I went back and forth and re-read several RFCs, the baseline
requirements, and the draft, and ended three or four drafts of this
email before replying so just some broad thoughts.
On 3/28/2018 1:46 PM, Matthew D. Hardeman wrote:
I have a significant amount of IP space registered at ARIN and can
speak to the reverse-DNS delegation configuration.
For IPv4, ARIN allows for the record holder for the IP space to
delegate the lookup zone to name-servers of the resource holder’s
choice at the /24 level. Having said that, if I as an ISP provide a
full /24 to an end-user customer, I can configure the /24 at ARIN with
as being SWIP’ed to the customer entity and update the NS delegation
for that /24’s reverse zone to my customer’s name servers. I could
also override that at any time and send it to a name-server in the middle.
To be clear, the ONLY record that the ARIN resource holder can
directly influence at ARIN is a set of NS records indicating what name
servers to delegate the zone to.
Does this mean that the network provider for the IP space in question
can hijack the validation process? Yes. But this is not materially
different from a registrar being able to similarly hijack the NS
delegations for a domain that’s been registered with them.
You bring up a good point, and while I'm not sure I 100% agree with
this, mootness comes into play as after checking the literal text of
CA/B BR, and it says under 3.2.2.5.
"3. Performing a reverse-IP address lookup and then verifying control
over the resulting Domain Name under Section 3.2.2.4 [Validation of
Domain Authorization or Control]"
Which at looking at the specification, and the CA/B rules side by side,
it *does* meet 3.2.2.5. I know per RFC 1034, there's only supposed to be
one PTR per domain, but in practice people have published multiple ones.

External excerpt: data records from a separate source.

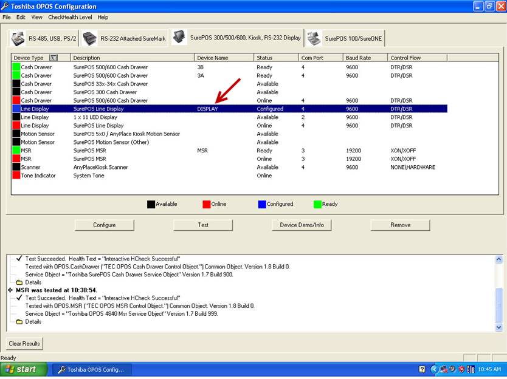Click the Device Demo/Info button

pos(302,225)
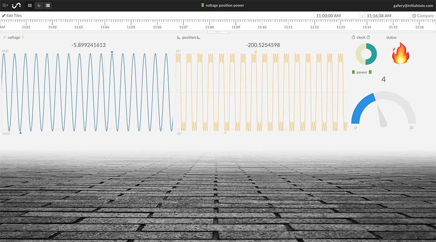Switch to the Waves view

pos(39,6)
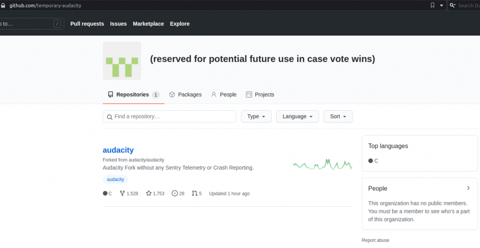The image size is (480, 248).
Task: Switch to the Packages tab
Action: [185, 95]
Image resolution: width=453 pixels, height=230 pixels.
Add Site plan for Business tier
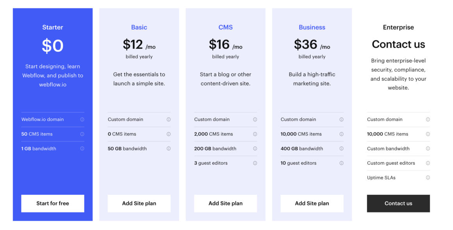(x=312, y=203)

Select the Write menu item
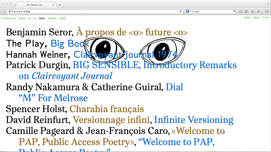256,18
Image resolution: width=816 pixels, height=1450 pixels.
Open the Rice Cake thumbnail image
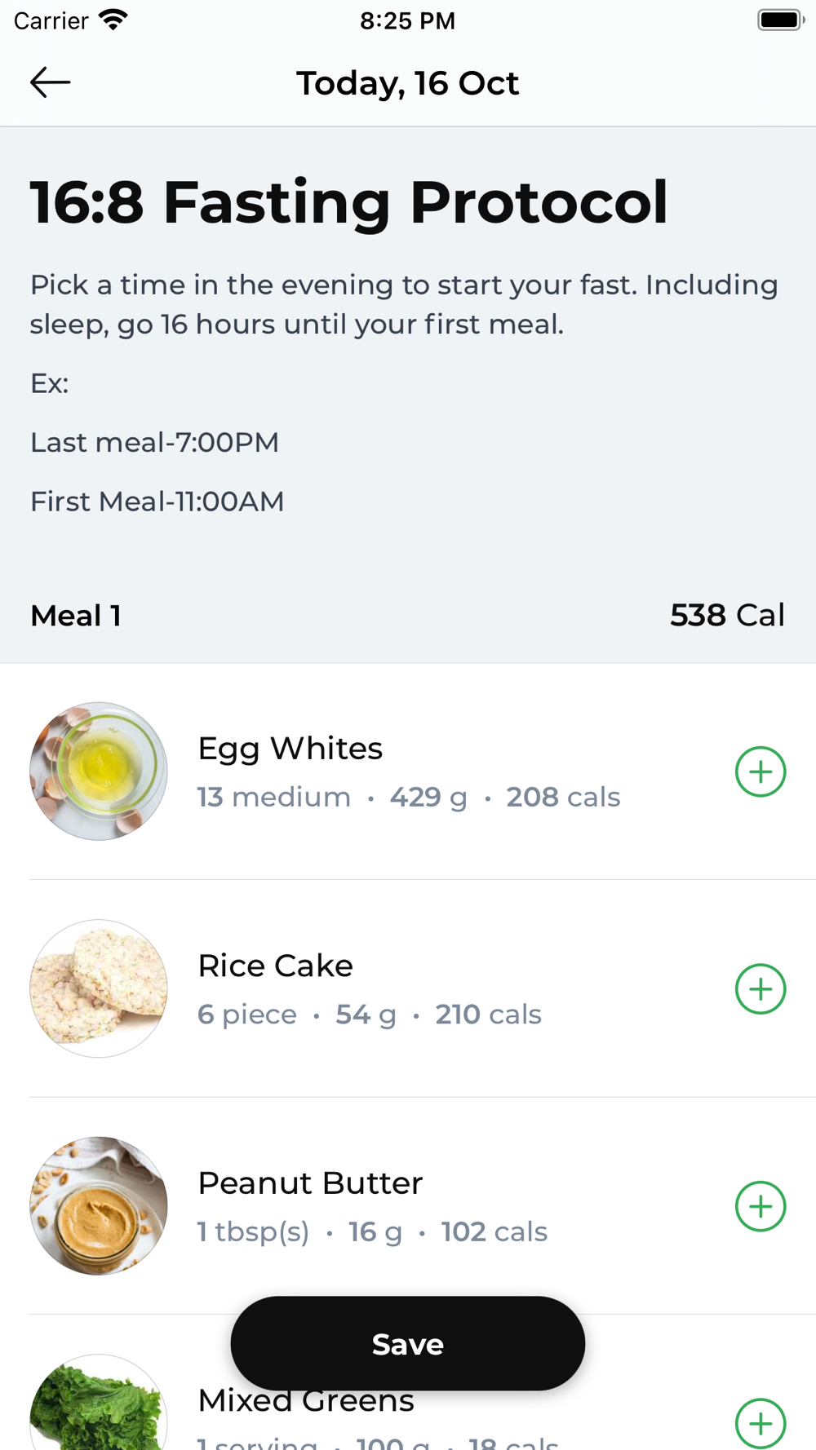click(x=99, y=988)
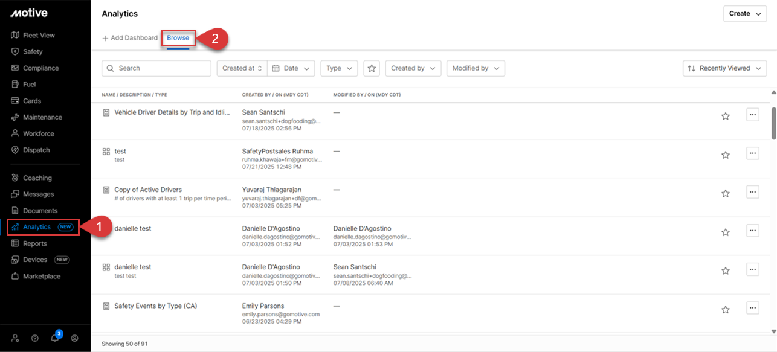This screenshot has height=352, width=777.
Task: Expand the Created by filter
Action: 413,68
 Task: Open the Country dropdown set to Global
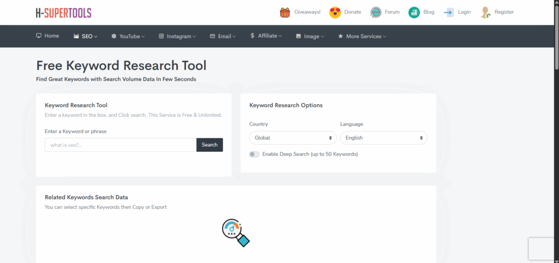tap(293, 138)
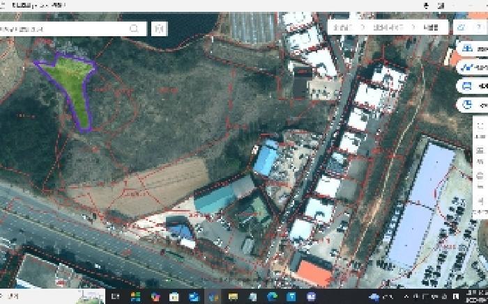This screenshot has width=488, height=304.
Task: Click the square icon button beside the search box
Action: tap(160, 29)
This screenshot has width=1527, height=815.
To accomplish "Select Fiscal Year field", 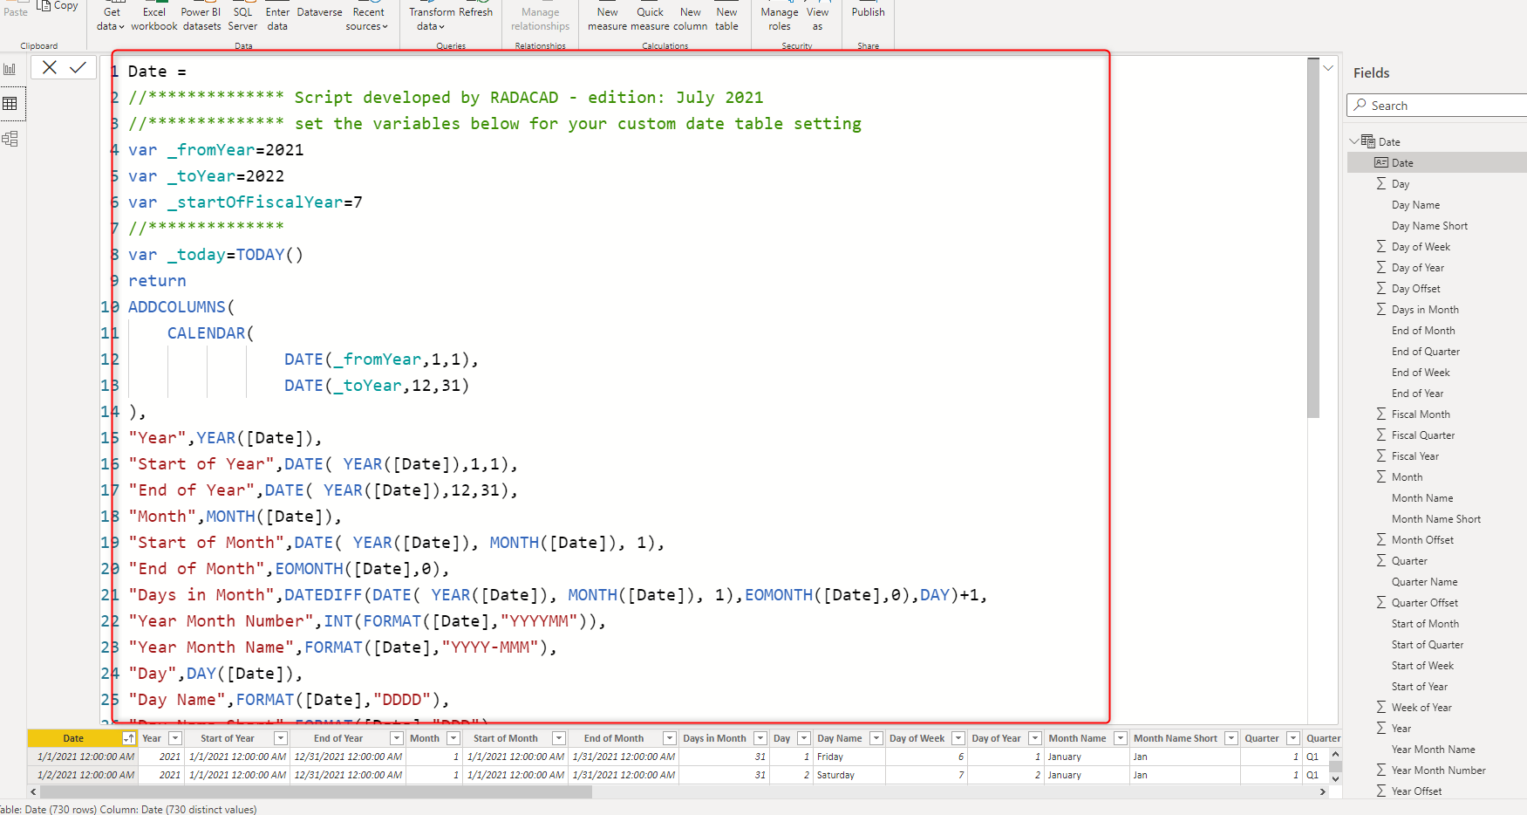I will point(1415,456).
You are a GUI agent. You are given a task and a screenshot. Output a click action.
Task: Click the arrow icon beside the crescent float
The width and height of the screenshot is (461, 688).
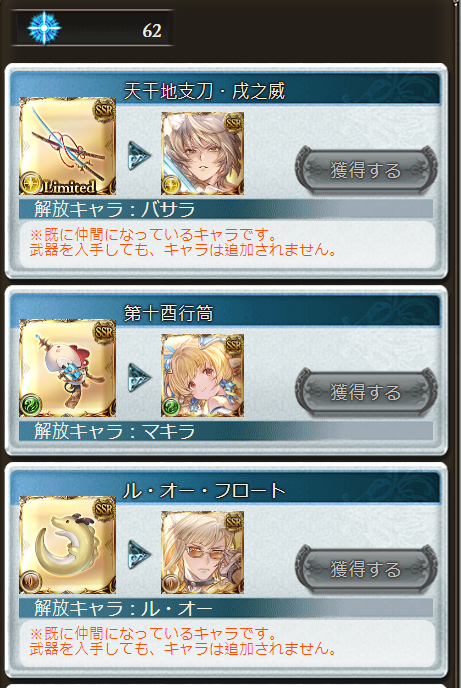click(x=139, y=555)
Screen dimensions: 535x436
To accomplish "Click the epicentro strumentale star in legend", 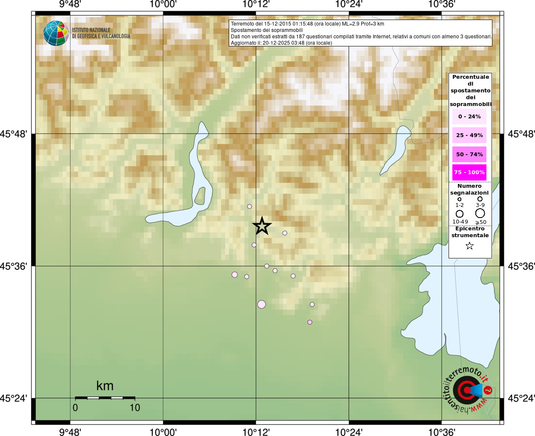I will (x=469, y=246).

What happens in that case?
As far as I understand it, it's protocol legal to send multiple PTRs,
although I'm not sure how the resolver handles that, or if it's even
easily detectable in Boulder.
Furthermore, I do have one remaining niggle I spotted on the third or
fourth re-reading. Specifically, nowhere in the DNS token generation do
we actually put the IP address we want to validate; the token is
generated from the hash of the host. I doubt this is a security concern,
but wanted to make sure this wasn't a mistake.
If we think of an IP address as a strongly named resource like, say, a
particular domain label, we can see that in both cases it is entirely
possible for the trusted parties in the closer-to-the-root hierarchies
to subvert validation processes by asserting the control inherent in
their position as the “earlier asked party” vs the delegations down
the line.
From a reverse-DNS perspective, that's true since the PTR (in theory)
is supposed to point to the most authoritative name a server may have.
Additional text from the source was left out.